Albuquerque, la ciudad de <em>Better Call Saul</em>, en 6 horas
Conoce los lugares imperdibles de esta ciudad, donde se grabó Better Call Saul. Foto: Twitter / Visit Albuquerque

Ubicada en el corazón de Nuevo México, Albuquerque es una de las ciudades más encantadoras de esta región de los Estados Unidos. Su amplio programa de arte público, los museos de las culturas originarias y, claro, su relación con Breaking Bad y Better Call Saul la ha convertido en un imán turístico.

A poco más de mil 800 kilómetros de la Ciudad de México, desde la capital se puede volar directamente a Albuquerque. Al llegar allí, ya sea por placer o por negocios, esto es lo que no debes perderte.

Tu recorrido puede comenzar en el Old Town, el casco histórico de esta ciudad fundada en 1706 y donde puedes dedicar una hora a conocer sus alrededores. Su arquitectura, donde destaca el uso del adobe y la herrería, te permitirá sumergirte en un viaje por la historia de este punto de encuentro a las puertas del desierto. La iglesia de San Felipe Neri y el Jardín de las Rosas son dos puntos esenciales en esta parte de la travesía.

Aprovecha tu estancia en el centro de Albuquerque para hacerte con recuerdos inspirados en Breaking Bad y Better Call Saul.
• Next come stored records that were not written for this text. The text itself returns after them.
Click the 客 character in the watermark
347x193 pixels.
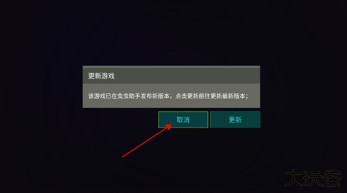(x=332, y=178)
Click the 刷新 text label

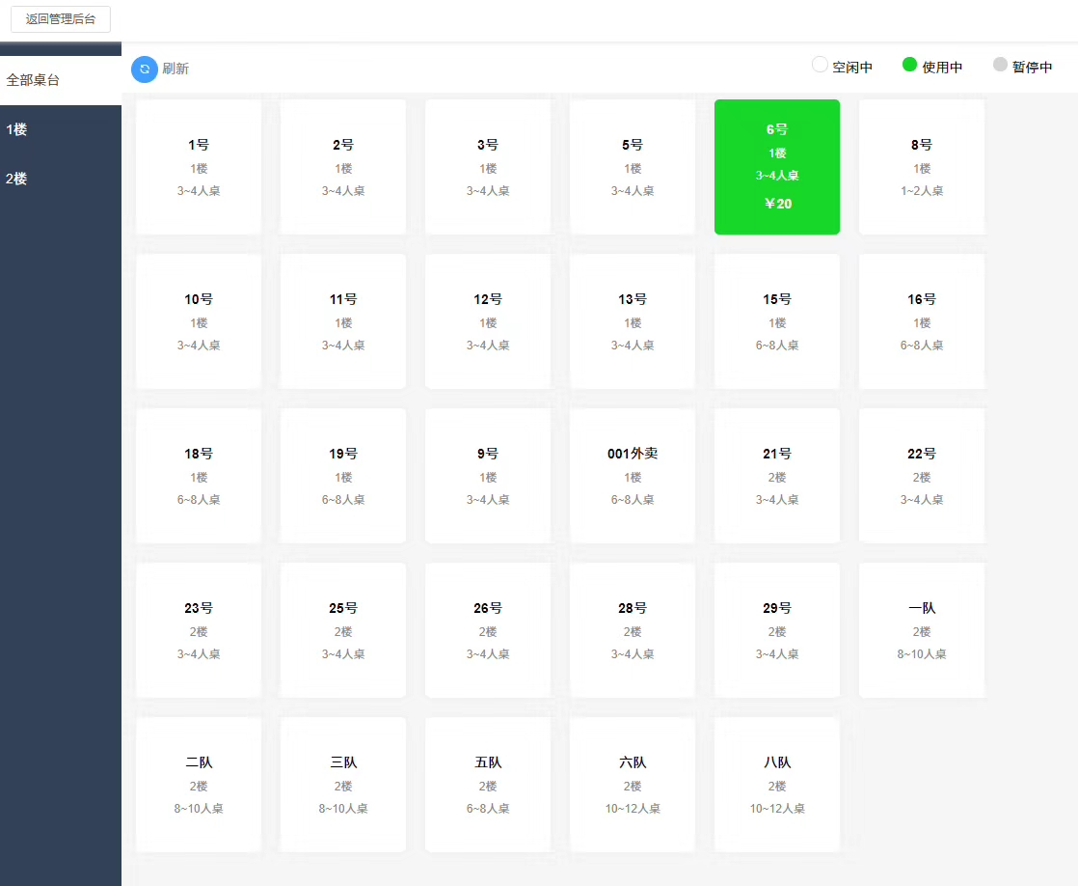pos(175,69)
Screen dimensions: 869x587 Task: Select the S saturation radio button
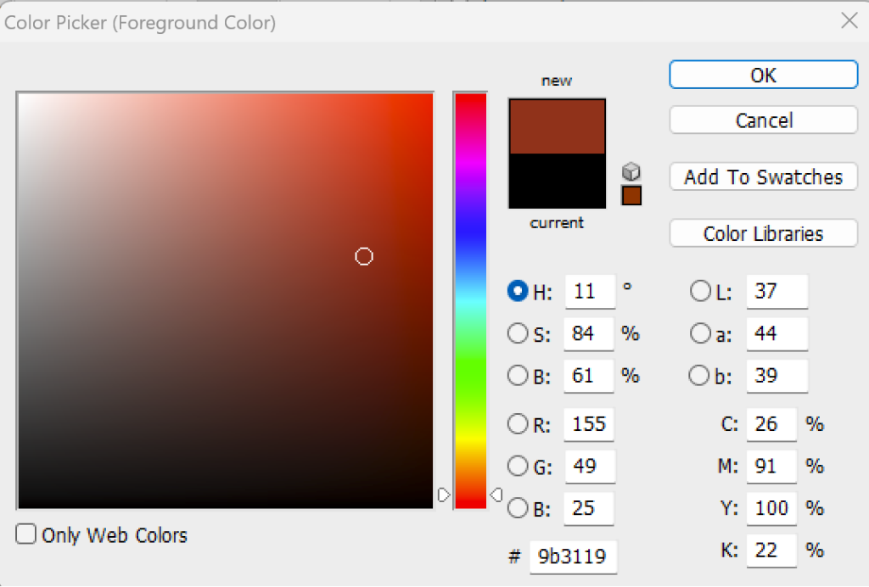518,333
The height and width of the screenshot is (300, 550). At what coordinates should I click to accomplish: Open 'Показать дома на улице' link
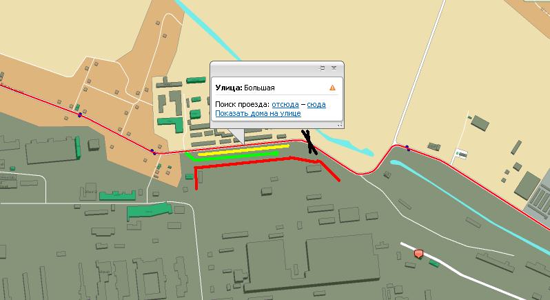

Hay decenas de tiendas especializadas -y autorizadas- en las series, pero The Bad Candy, que ofrece dulces azules que emulan los productos con los que traficaba Heisenberg, y The Breaking Bad Store, donde puedes encontrar memorabilia de ambas producciones.

A unos cuantos kilómetros de allí se encuentra el Monumento Nacional Salinas Pueblo, donde puedes encontrar testimonios de los pueblo y los jumano, antiguos habitantes de la región, así como una misión católica franciscana del siglo 17. A esta travesía podrías dedicarle un par de horas.

Quizá no lo sepas, pero Albuquerque es famosa por hospedar el festival de globos más famoso del mundo que, en octubre próximo, celebrará su edición 50. Pero si no visitas la ciudad en esas fechas, no hay problema: siempre puedes darte una vuelta por el Museo del Globo, donde puedes pasar una hora conociendo la historia e importancia de estos medios de transporte.

Durante tu recorrido de regreso al casco histórico de la ciudad, aprovecha para admirar las muestras públicas de arte que, desde 1978, forman parte de la urbe por ley. Pero no te detengas y disfruta del Jardín Botánico de la ciudad, la cual tiene una interesante exposición interactiva sobre las mariposas y las abejas, las cuales realizan una importante labor de polinización.

Puedes terminar tu recorrido conociendo los diversos bares que se encuentran en el distrito Nob Hill, donde también hay restaurantes y galerías, las cuales retoman la estética de la famosa Ruta 66.